Etwa 60 Bürger sind am Montagabend in die Stadtverwaltung gekommen. Sie wollen sich in die ehrenamtliche Flüchtlingsarbeit einbringen. Dafür soll in nächster Zeit ein Konzept erarbeitet werden.

Von Paul Meyer zu Brickwedde

Resonanz gut, Stimmung gut. Bärbel Rehder zeigt sich zufrieden mit der Informationsveranstaltung für Bürger, die sich ehrenamtlich in die Flüchtlingsarbeit einbringen wollen. Am Montagabend wurde in der Stadtverwaltung über das Thema gesprochen. Rund 60 Interessierte waren dabei.

Zu denen, die Neuland betreten und sich nun um die Menschen kümmern, die nach Deutschland kommen, gehört auch Rehder selbst. Jahrelang war sie für den Jugendtreff in Hohne verantwortlich. Mit Wirkung zum 11. Januar hat sie ihren Arbeitsplatz gewechselt, ist seit diesem Tag für die Flüchtlingsarbeit der Stadt verantwortlich.

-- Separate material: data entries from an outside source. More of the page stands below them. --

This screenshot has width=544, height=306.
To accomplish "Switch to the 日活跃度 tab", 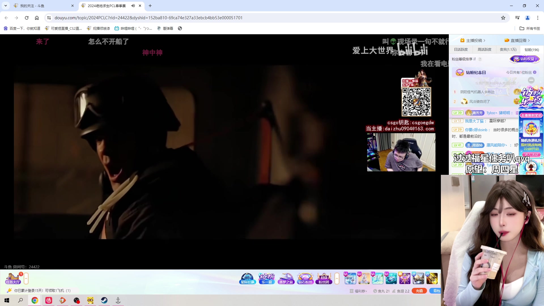I will coord(461,50).
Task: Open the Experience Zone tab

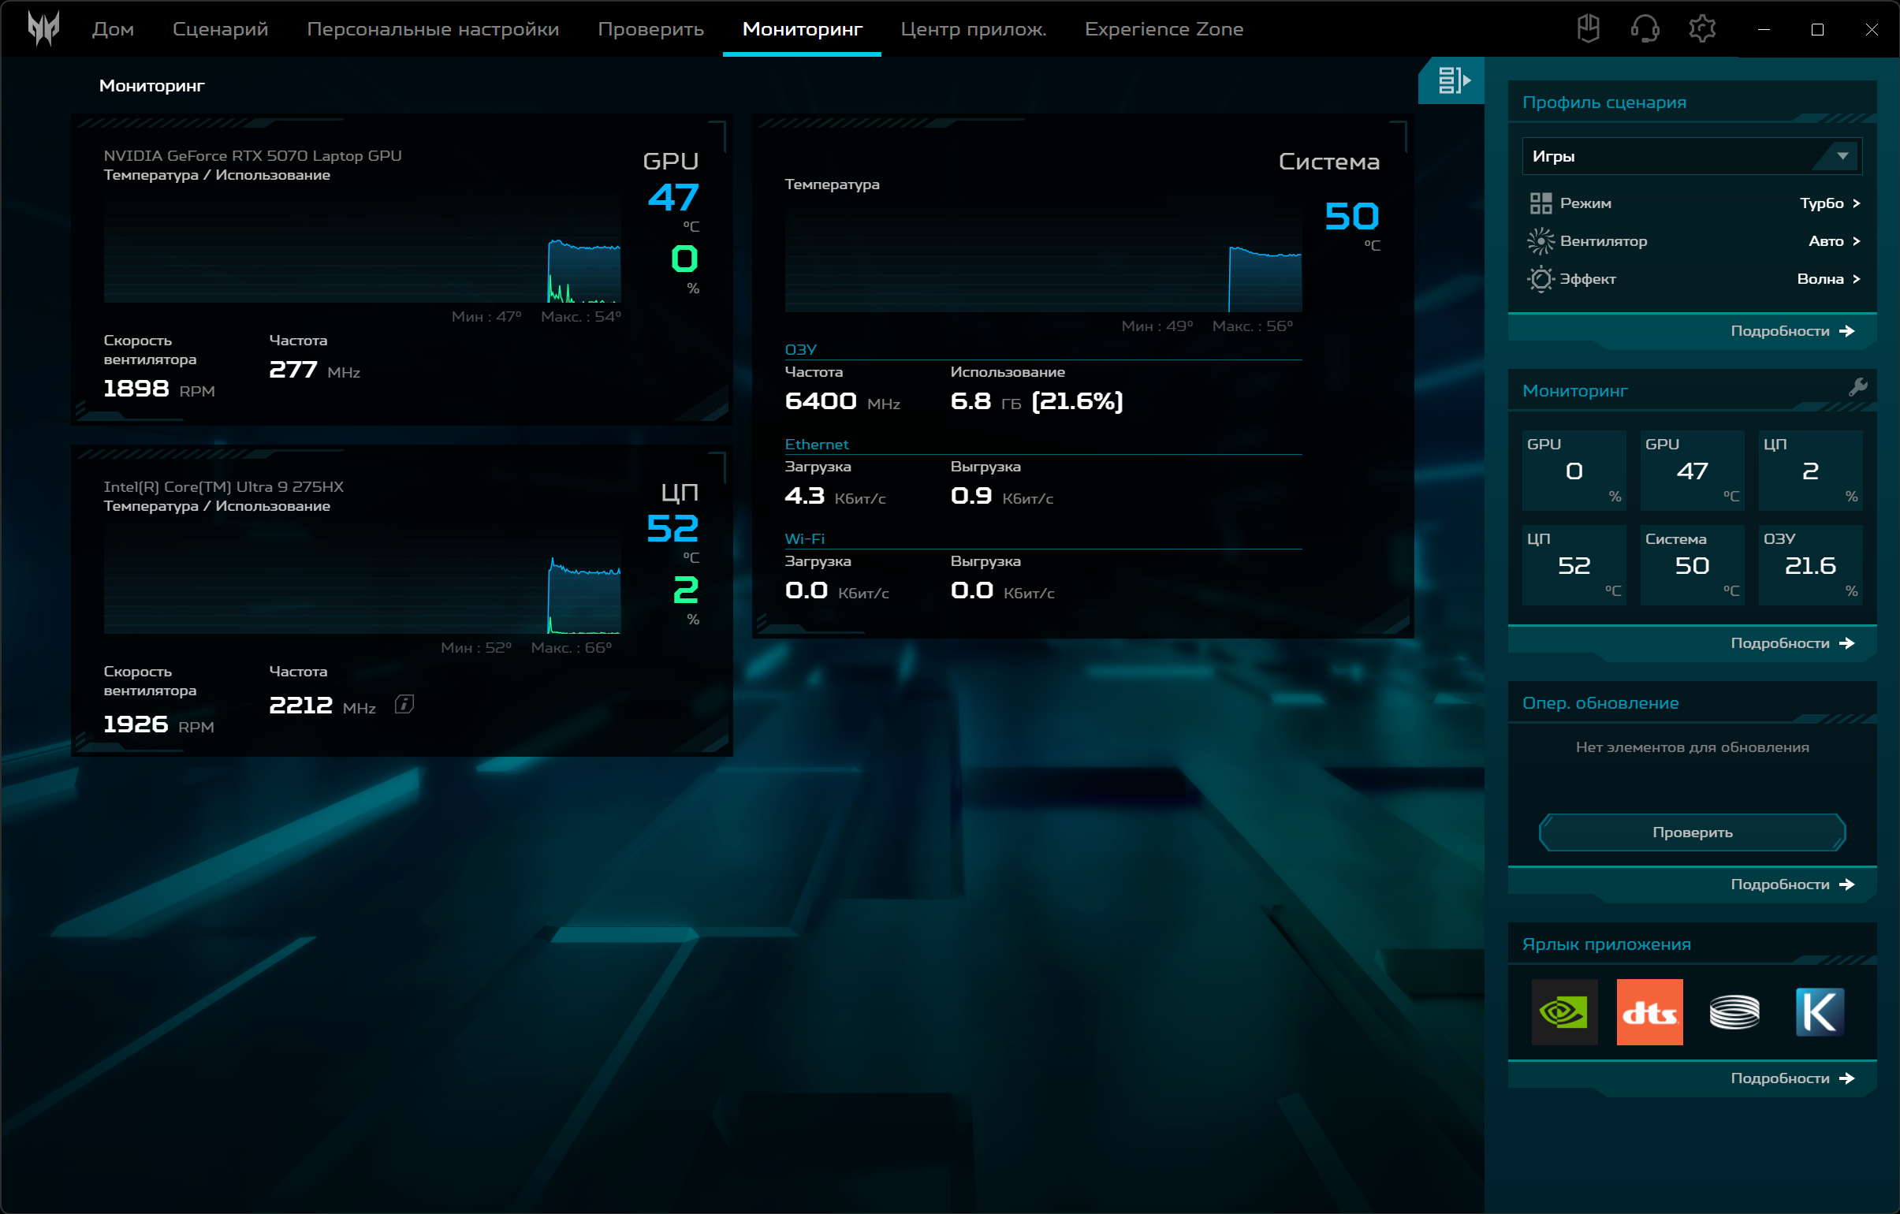Action: [x=1164, y=29]
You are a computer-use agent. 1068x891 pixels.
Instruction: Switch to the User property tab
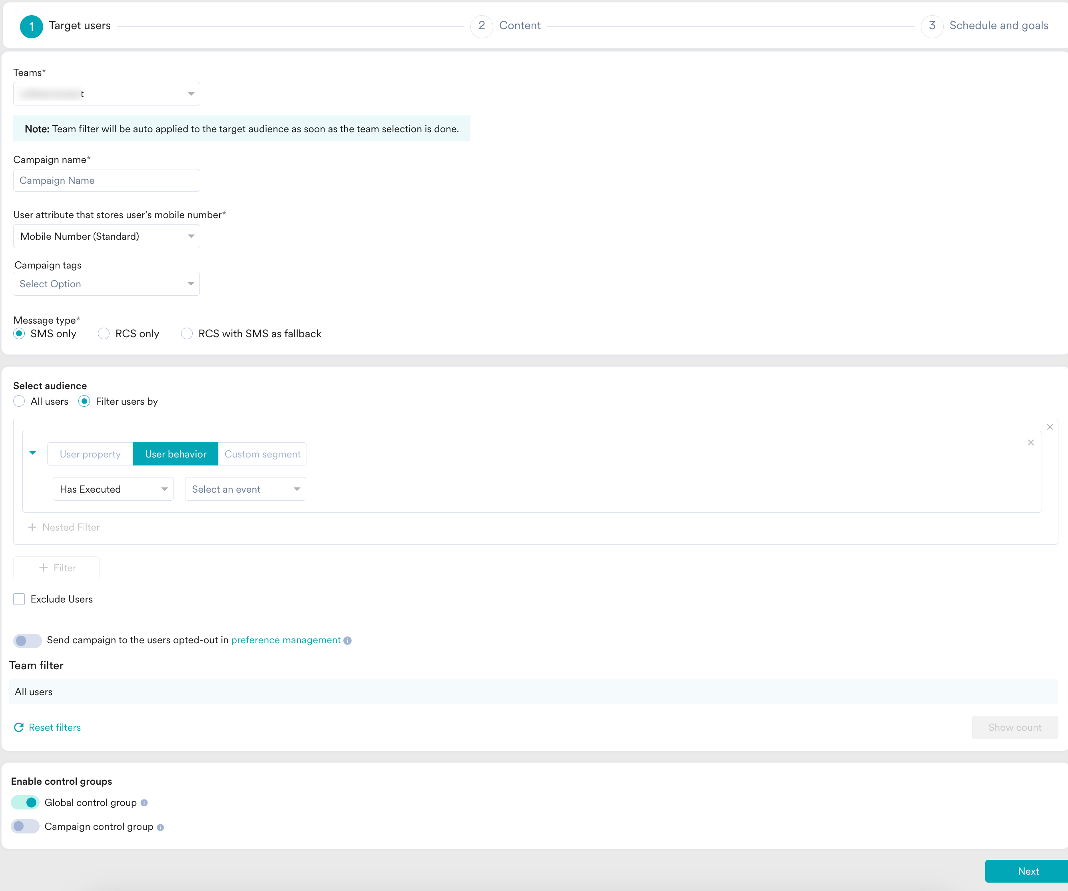[x=90, y=454]
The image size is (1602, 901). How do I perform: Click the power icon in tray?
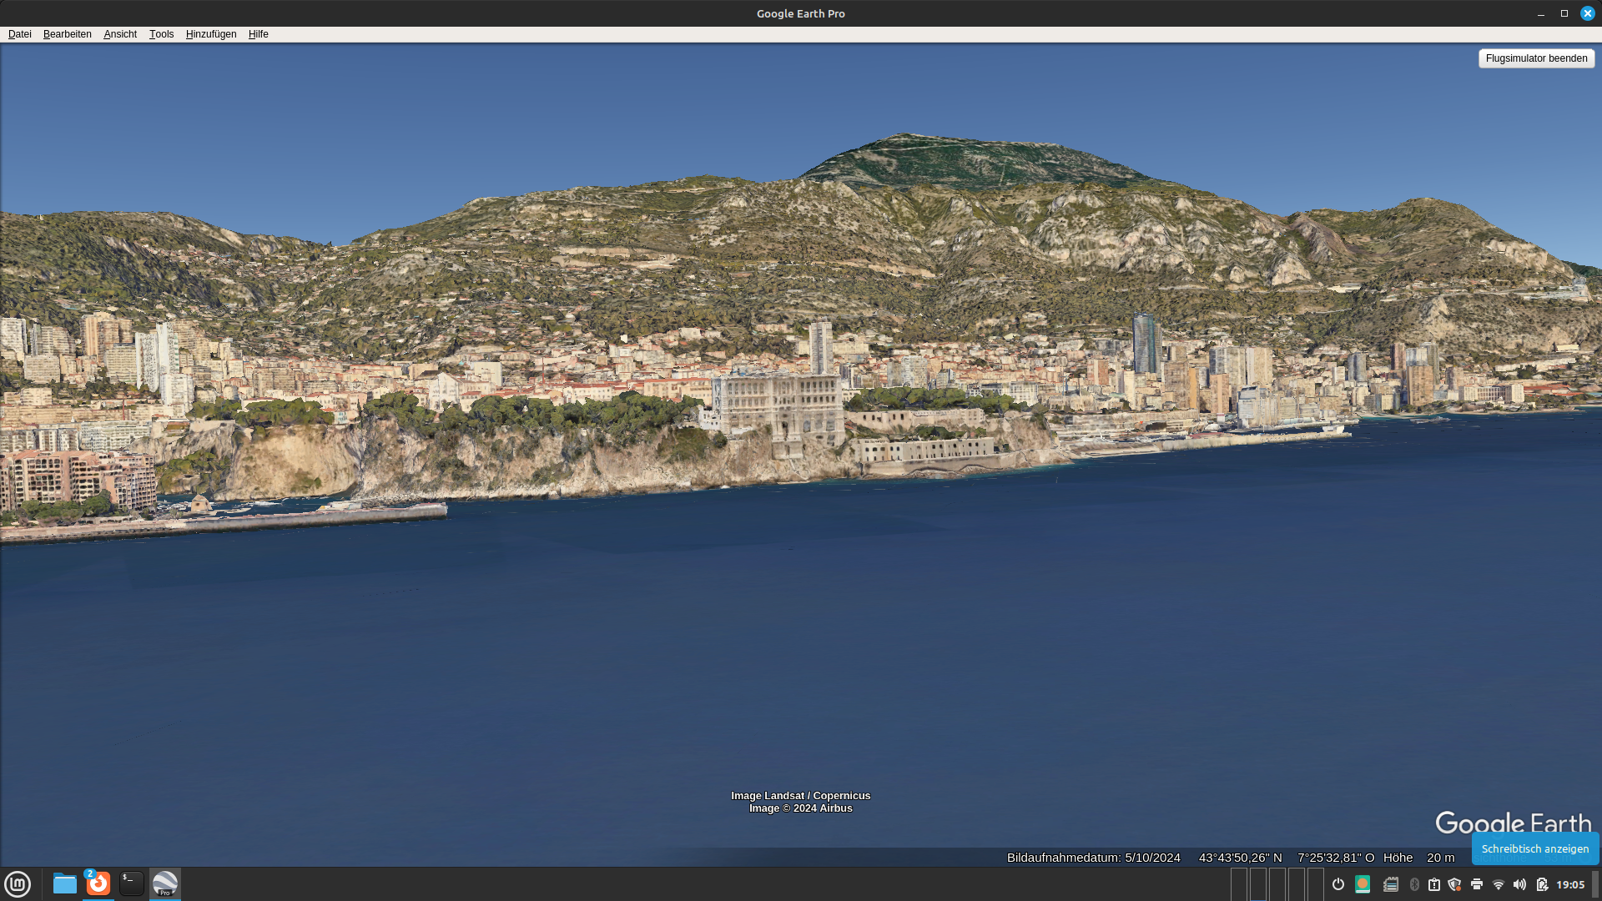coord(1338,884)
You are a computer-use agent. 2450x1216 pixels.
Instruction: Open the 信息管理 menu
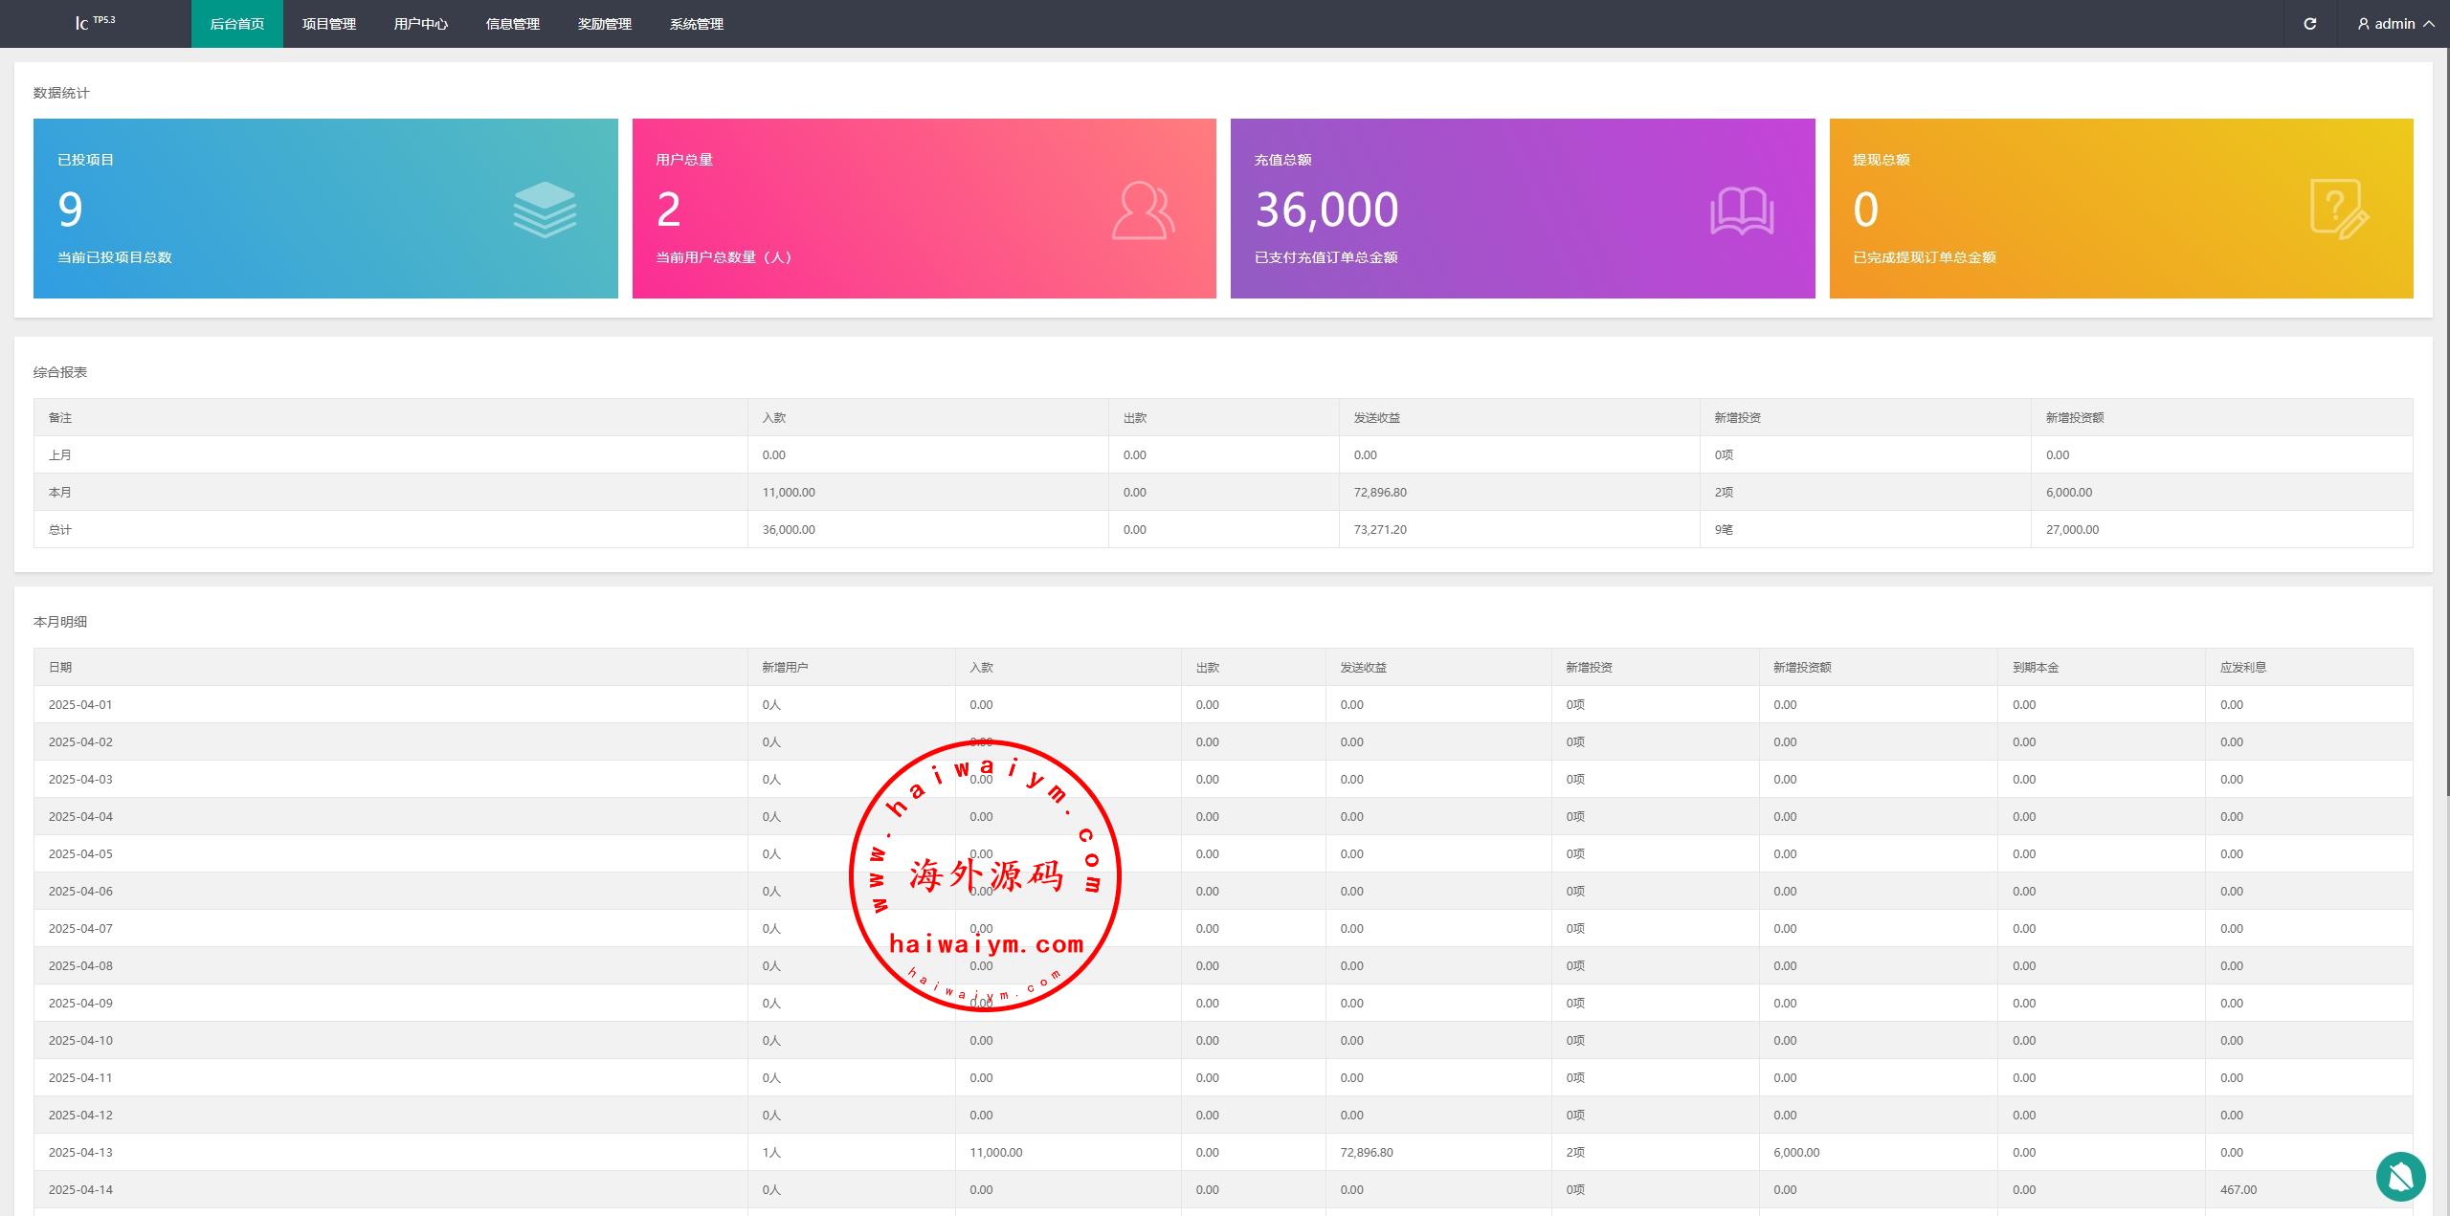coord(513,24)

Zunächst einmal gehe es vor allem ums Koordinieren und Organisieren, meint die Lengericherin. Das sagt sie zum einen mit Blick auf die freiwilligen Helfer, deren Engagement geplant und in richtige Bahnen gelenkt werden muss. Das sagt sie aber auch, weil jetzt noch die Zeit zum Koordinieren und Organisieren ist.

Die Flüchtlinge, für die die Stadt derzeit verantwortlich ist, werden vor allem vom Verein Flüchtlingshilfe betreut. Dafür reichen dessen Kapazitäten noch, erklärt Rehder. Da aber in den kommenden Wochen und Monaten damit gerechnet wird, dass viele weitere Flüchtlinge nach Lengerich kommen, gelte es jetzt die Strukturen aufzubauen, die dann benötigt würden.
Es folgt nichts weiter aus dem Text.